# Work item
The answer must be an exact reprint of the lines from the one with "Where should I" through the final line of the data, with no pictures included.

Stored data

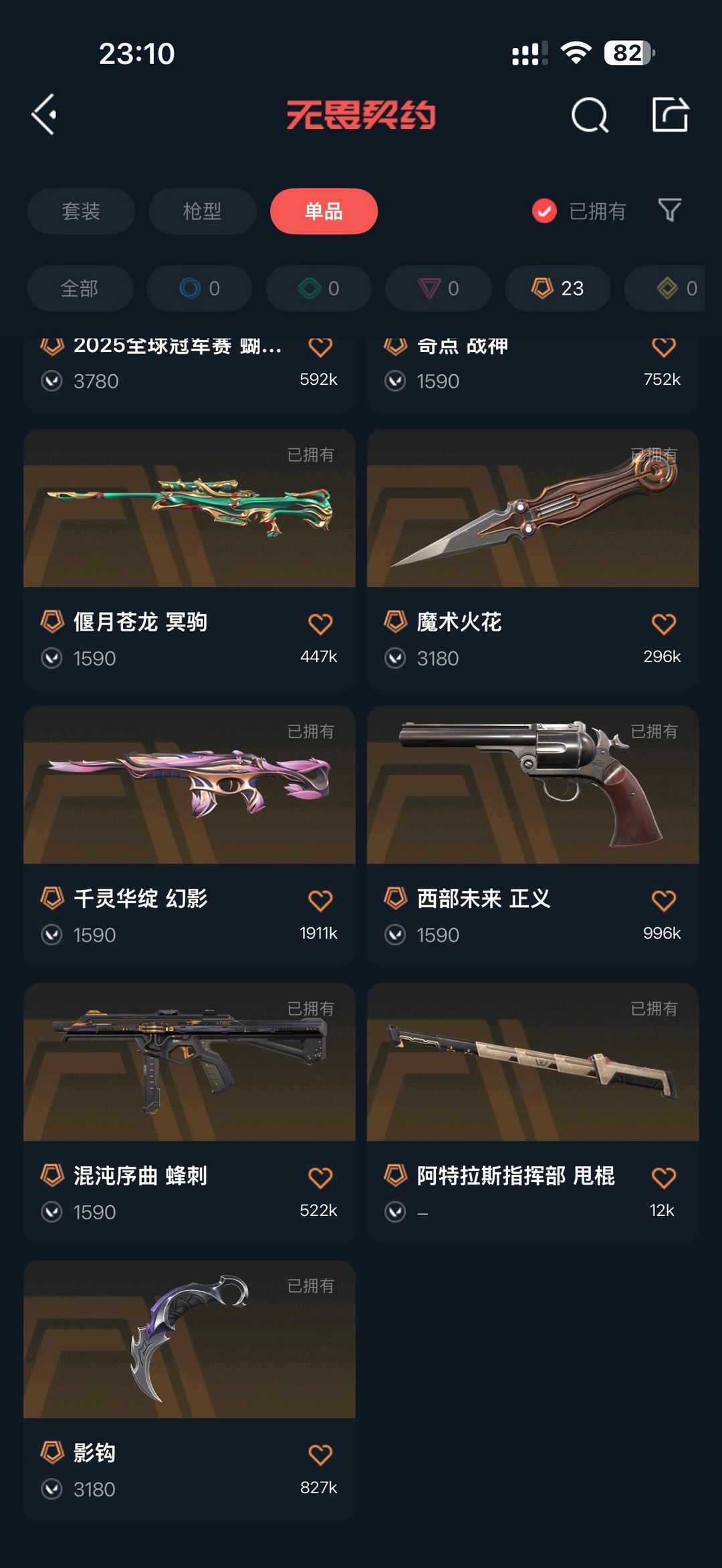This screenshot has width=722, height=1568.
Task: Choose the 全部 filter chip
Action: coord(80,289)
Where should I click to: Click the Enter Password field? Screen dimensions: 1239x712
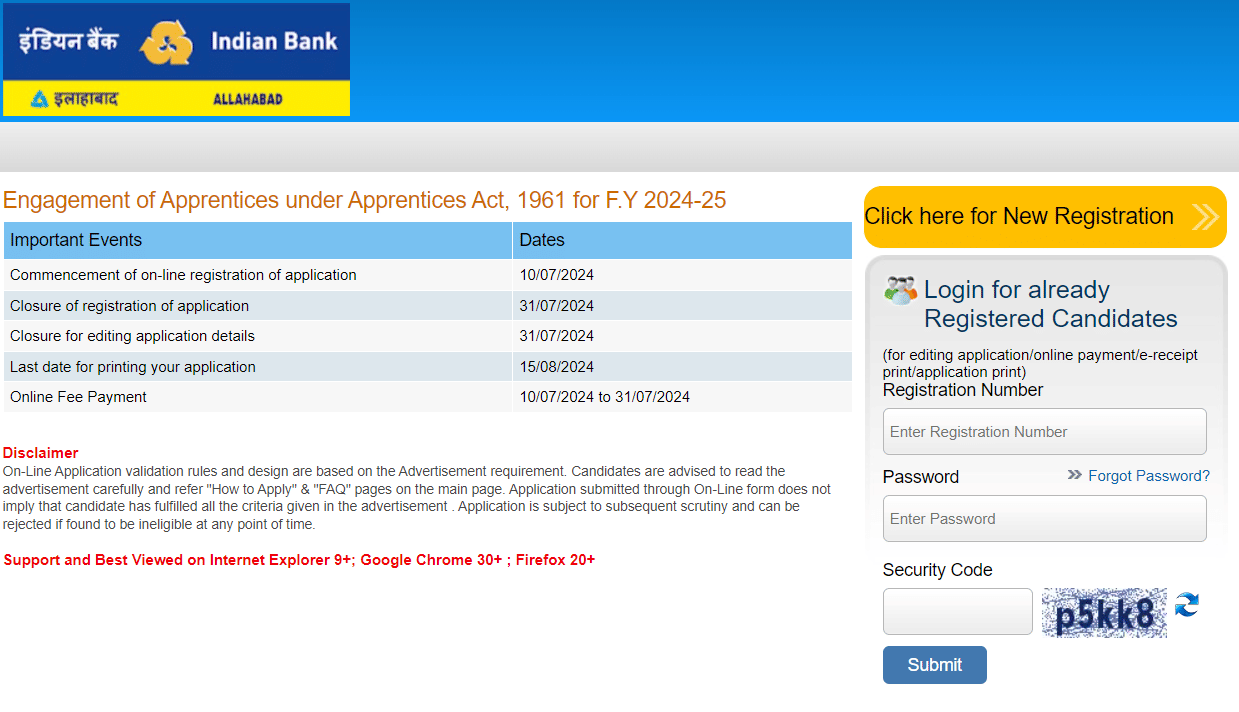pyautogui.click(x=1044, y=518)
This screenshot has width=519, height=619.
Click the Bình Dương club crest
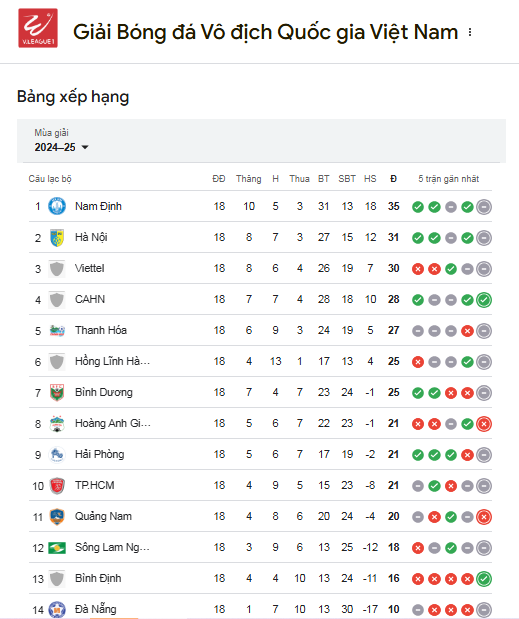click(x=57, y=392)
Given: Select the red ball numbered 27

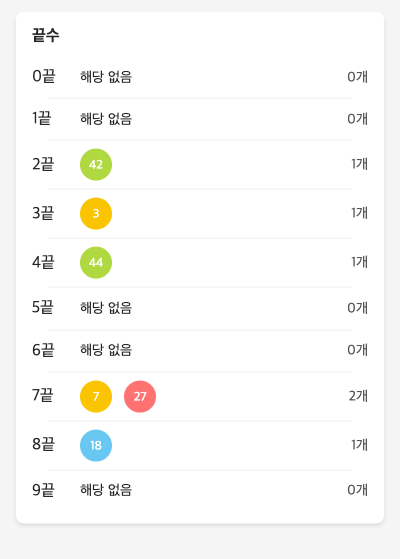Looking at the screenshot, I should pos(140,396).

# Answer to this task
Where should I click to: Click the Enter Password field? Screen dimensions: 1239x712
pyautogui.click(x=1044, y=518)
This screenshot has width=519, height=619.
Click the Bình Dương club crest
click(x=57, y=392)
Given: Select the red ball numbered 27

Looking at the screenshot, I should pos(140,396).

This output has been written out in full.